▸ WHAT IS REQUIRED
Extract exactly and only the lines of the data below, starting at the line with "Image resolution: width=877" and stopping after the final line.

▸ THE RECORDS
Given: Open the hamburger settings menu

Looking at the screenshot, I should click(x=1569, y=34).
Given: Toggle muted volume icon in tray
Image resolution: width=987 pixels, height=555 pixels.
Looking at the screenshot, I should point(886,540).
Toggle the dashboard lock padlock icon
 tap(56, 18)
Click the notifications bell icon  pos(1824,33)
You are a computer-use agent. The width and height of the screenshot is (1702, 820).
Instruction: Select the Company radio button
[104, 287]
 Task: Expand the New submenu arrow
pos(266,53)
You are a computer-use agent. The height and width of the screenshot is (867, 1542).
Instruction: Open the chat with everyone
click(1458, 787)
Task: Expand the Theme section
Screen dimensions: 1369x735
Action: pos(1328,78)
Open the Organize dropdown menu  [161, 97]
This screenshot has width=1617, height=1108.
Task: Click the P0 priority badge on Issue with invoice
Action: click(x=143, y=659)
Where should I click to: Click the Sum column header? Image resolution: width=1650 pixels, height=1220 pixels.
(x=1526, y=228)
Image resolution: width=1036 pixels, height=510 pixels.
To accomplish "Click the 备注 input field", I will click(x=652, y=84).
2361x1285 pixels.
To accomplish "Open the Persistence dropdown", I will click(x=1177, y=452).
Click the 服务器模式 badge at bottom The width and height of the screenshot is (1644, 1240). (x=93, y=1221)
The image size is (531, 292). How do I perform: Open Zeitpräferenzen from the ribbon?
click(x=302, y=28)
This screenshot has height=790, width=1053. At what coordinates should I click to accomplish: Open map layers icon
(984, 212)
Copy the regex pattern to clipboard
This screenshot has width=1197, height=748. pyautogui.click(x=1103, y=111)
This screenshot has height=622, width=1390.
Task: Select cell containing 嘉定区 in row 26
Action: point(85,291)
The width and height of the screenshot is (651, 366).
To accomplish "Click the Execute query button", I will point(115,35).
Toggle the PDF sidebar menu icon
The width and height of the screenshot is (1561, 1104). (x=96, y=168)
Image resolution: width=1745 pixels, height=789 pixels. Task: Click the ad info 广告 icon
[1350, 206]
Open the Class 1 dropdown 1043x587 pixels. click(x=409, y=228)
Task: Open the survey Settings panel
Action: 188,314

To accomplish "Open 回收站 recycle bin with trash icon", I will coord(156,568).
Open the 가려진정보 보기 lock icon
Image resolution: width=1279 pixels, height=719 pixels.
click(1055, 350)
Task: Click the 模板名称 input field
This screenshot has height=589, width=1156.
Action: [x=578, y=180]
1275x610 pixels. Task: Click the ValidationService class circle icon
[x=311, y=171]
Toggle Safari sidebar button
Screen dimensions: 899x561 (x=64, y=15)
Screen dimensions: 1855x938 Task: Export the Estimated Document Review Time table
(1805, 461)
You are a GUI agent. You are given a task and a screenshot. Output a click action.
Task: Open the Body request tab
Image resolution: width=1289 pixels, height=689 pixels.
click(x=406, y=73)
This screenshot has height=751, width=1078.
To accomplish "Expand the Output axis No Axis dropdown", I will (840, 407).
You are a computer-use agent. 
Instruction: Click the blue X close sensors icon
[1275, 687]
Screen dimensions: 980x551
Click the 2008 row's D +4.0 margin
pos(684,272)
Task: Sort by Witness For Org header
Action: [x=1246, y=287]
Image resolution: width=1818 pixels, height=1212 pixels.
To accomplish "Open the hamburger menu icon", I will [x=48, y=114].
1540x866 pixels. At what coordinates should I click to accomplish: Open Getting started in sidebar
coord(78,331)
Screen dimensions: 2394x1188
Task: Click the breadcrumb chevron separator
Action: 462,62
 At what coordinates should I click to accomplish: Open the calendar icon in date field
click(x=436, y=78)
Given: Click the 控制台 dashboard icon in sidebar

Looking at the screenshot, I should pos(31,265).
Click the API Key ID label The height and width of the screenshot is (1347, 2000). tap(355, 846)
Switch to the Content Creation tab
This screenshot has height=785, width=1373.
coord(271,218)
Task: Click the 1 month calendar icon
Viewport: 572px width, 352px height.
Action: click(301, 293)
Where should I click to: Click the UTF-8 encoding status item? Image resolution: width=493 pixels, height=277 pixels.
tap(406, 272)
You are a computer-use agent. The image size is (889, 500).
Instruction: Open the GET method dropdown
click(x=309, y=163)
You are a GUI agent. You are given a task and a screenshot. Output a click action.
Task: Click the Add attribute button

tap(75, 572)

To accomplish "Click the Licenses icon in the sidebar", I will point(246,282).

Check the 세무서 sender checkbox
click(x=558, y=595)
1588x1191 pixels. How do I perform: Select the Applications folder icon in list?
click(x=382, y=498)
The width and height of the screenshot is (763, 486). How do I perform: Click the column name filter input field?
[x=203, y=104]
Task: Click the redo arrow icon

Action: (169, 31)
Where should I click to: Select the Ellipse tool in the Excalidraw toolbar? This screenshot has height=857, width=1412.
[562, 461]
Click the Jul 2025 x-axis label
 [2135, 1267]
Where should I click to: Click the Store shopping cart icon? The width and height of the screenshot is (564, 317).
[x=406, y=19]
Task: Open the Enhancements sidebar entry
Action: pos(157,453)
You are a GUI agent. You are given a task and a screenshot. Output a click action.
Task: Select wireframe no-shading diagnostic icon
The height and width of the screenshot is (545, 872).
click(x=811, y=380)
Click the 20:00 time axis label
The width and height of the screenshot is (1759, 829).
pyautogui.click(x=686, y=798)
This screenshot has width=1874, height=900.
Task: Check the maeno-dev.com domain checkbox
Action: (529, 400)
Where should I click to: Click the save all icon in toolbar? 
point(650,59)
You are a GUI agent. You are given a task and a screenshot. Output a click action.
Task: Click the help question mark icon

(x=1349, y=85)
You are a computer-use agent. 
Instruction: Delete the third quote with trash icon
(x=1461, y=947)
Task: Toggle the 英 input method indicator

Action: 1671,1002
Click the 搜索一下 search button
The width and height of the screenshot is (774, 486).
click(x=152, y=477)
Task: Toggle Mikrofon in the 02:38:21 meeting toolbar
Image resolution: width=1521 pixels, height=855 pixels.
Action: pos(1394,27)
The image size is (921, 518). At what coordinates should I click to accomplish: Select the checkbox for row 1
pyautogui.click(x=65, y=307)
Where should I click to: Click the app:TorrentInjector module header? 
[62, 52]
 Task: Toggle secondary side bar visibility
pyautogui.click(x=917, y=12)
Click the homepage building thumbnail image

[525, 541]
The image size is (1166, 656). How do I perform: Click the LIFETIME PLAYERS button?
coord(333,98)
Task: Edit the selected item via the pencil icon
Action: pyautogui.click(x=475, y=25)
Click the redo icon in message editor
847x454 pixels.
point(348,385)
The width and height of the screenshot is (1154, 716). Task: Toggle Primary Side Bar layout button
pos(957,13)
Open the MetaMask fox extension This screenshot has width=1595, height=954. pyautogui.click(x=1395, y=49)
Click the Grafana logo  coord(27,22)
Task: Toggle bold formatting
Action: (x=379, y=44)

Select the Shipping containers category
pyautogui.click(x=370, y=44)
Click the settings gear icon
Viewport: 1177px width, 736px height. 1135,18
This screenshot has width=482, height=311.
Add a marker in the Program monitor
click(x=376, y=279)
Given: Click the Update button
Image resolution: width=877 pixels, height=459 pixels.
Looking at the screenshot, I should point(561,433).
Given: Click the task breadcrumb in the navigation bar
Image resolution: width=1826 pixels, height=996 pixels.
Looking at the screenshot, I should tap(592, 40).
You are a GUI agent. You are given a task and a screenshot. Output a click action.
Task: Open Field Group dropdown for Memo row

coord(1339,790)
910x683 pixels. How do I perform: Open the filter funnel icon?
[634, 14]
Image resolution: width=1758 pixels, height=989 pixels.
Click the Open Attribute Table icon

▸ SOLUTION BELOW
Image resolution: width=877 pixels, height=459 pixels.
Looking at the screenshot, I should point(561,433).
Given: Click the task breadcrumb in the navigation bar
Image resolution: width=1826 pixels, height=996 pixels.
Looking at the screenshot, I should tap(592, 40).
You are a GUI agent. You are given a task and a screenshot. Output a click action.
Task: Open Field Group dropdown for Memo row

coord(1339,790)
910x683 pixels. How do I perform: Open the filter funnel icon?
[634, 14]
Image resolution: width=1758 pixels, height=989 pixels.
Click the Open Attribute Table icon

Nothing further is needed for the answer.